* _GOAL OF THE EXERCISE_
Go through the entries below and tally the lines containing the string "level"; report only the tally.

DATA PROVIDED section start

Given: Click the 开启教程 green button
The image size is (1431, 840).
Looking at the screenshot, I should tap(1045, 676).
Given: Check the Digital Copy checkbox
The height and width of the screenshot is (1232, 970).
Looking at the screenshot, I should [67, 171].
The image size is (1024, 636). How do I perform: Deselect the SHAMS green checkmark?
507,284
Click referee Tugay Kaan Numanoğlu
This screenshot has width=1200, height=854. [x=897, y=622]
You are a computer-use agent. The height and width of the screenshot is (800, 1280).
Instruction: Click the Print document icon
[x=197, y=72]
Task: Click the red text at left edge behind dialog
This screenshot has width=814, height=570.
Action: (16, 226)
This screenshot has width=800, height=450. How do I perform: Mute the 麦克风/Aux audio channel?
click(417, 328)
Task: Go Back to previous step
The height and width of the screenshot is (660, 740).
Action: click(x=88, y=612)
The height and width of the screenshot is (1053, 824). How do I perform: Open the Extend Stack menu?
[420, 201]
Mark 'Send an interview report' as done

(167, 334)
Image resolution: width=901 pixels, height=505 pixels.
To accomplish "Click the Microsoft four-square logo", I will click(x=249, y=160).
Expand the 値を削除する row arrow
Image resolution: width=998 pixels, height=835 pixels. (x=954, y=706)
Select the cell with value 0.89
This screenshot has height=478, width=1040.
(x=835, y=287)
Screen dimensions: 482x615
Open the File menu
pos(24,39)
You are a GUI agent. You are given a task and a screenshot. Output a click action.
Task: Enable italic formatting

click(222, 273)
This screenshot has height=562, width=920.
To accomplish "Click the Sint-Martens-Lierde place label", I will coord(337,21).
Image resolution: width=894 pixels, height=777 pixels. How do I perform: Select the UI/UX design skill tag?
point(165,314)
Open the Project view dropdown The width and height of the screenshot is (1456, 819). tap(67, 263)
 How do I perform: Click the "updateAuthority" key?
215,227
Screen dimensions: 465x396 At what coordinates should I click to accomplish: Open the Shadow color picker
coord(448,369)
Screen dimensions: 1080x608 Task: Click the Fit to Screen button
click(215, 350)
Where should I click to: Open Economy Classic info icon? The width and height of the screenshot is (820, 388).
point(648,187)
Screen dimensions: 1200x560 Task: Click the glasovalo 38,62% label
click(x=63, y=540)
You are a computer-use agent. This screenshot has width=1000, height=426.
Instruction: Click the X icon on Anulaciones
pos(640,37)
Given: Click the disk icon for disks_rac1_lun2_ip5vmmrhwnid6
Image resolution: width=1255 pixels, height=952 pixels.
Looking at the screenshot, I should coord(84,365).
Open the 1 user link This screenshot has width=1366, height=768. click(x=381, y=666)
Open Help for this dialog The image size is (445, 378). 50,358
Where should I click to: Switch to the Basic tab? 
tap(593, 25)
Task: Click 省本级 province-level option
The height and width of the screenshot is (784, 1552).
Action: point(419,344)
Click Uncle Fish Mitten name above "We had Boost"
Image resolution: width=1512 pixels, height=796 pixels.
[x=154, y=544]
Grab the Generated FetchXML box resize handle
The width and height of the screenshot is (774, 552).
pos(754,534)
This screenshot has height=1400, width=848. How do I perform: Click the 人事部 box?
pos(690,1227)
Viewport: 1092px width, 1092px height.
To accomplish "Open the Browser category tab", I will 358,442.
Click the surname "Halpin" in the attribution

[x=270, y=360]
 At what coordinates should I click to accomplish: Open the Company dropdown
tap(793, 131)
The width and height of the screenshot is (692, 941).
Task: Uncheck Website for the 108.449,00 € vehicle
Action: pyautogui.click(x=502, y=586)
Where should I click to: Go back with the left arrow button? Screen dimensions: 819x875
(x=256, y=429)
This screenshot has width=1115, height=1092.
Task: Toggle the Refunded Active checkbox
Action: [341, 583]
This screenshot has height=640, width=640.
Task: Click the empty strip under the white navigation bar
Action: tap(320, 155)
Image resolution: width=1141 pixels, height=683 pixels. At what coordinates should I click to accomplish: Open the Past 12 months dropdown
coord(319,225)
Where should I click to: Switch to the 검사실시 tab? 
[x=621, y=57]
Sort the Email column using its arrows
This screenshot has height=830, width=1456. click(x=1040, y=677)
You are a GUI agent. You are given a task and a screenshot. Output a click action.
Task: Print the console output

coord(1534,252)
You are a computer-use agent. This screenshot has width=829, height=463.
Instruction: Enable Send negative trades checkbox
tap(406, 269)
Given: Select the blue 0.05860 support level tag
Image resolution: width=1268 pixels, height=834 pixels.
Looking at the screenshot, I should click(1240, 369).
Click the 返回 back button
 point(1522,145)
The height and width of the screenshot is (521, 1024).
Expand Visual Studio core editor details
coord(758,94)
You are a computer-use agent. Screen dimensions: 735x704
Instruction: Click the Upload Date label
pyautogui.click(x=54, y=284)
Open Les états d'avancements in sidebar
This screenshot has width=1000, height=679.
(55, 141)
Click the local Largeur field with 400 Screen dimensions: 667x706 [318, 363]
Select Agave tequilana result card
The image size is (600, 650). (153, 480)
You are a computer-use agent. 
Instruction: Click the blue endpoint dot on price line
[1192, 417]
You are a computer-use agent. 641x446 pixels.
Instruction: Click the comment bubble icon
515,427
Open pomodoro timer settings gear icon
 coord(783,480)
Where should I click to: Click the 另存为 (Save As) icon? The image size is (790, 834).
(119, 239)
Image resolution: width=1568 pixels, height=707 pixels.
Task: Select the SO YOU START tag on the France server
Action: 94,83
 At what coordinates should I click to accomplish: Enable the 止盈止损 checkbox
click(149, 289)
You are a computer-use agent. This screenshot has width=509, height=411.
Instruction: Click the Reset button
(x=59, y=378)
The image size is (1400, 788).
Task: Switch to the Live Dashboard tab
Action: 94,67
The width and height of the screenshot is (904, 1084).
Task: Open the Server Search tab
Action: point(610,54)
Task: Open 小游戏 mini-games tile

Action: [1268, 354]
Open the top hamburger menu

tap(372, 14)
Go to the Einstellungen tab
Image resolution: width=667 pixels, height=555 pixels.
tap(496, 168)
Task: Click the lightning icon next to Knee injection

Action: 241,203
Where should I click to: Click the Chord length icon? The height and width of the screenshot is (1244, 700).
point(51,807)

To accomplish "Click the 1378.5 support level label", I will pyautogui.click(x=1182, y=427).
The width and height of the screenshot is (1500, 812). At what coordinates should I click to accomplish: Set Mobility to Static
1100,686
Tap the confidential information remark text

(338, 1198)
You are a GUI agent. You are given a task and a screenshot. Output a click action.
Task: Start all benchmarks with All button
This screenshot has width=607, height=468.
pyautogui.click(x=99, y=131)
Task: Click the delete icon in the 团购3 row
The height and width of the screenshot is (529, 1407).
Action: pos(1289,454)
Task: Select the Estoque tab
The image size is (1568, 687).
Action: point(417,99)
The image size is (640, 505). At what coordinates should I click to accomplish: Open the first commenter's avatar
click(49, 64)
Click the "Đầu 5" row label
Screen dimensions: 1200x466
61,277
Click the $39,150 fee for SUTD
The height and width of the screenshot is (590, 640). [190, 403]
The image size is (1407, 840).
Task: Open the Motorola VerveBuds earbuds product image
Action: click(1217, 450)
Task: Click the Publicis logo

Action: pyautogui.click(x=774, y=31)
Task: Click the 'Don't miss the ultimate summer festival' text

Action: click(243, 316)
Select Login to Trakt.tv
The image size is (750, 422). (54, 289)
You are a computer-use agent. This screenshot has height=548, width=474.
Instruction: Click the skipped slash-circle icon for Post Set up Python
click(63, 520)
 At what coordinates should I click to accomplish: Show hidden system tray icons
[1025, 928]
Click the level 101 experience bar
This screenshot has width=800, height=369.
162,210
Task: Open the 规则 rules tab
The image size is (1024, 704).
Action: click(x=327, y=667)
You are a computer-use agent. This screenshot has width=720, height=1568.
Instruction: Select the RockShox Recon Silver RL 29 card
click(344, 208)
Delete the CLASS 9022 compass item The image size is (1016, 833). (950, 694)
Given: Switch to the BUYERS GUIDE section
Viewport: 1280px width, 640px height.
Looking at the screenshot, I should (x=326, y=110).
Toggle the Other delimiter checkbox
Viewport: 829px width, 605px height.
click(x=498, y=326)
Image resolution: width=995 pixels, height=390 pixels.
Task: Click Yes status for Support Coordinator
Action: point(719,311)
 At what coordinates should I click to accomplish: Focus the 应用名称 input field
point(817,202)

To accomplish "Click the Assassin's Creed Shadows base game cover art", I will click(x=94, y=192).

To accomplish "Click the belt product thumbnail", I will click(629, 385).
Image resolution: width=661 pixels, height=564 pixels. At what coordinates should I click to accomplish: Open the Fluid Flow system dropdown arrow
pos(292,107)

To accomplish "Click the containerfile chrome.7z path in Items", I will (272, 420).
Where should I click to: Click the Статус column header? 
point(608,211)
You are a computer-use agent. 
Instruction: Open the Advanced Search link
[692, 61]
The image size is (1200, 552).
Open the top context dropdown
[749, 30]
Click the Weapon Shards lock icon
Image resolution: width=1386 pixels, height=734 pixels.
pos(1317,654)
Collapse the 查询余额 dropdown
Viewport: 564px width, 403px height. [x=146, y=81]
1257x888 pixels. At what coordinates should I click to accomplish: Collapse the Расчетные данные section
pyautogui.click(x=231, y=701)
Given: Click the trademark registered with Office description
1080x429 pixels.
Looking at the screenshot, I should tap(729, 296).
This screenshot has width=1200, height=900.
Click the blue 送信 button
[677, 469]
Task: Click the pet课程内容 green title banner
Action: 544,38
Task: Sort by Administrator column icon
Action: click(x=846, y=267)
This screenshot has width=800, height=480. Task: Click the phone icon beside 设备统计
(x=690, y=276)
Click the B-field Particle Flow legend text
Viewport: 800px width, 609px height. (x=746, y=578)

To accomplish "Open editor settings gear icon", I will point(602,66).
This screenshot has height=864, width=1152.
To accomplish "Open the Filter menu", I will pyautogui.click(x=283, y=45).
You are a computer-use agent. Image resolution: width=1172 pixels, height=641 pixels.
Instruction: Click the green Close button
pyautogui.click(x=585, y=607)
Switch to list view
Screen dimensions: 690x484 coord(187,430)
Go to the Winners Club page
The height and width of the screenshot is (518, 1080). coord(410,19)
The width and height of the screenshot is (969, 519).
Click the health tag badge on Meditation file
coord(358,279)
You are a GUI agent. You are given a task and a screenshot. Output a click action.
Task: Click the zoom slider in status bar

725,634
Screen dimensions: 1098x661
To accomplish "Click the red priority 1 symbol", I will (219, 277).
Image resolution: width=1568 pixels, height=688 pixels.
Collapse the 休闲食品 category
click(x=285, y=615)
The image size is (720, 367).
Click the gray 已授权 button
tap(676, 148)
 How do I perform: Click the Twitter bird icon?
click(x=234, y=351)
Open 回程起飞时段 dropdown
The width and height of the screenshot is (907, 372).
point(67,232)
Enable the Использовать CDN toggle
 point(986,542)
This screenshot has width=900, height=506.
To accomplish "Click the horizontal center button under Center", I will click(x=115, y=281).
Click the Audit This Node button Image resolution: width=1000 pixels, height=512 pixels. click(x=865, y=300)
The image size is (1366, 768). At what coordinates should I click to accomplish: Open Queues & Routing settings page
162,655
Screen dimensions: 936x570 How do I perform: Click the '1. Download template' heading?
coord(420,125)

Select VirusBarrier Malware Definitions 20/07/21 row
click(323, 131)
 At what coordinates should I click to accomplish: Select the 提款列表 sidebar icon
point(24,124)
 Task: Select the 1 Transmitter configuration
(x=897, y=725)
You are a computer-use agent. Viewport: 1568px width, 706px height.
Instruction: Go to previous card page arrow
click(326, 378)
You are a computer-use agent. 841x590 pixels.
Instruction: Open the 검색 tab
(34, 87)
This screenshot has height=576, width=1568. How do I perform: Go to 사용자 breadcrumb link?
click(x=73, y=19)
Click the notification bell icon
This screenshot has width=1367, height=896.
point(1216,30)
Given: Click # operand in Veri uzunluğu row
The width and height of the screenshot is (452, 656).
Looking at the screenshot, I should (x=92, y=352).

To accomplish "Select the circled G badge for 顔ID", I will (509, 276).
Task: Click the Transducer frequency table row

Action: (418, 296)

DATA PROVIDED section end

* _RESULT OF THIS EXERCISE_
4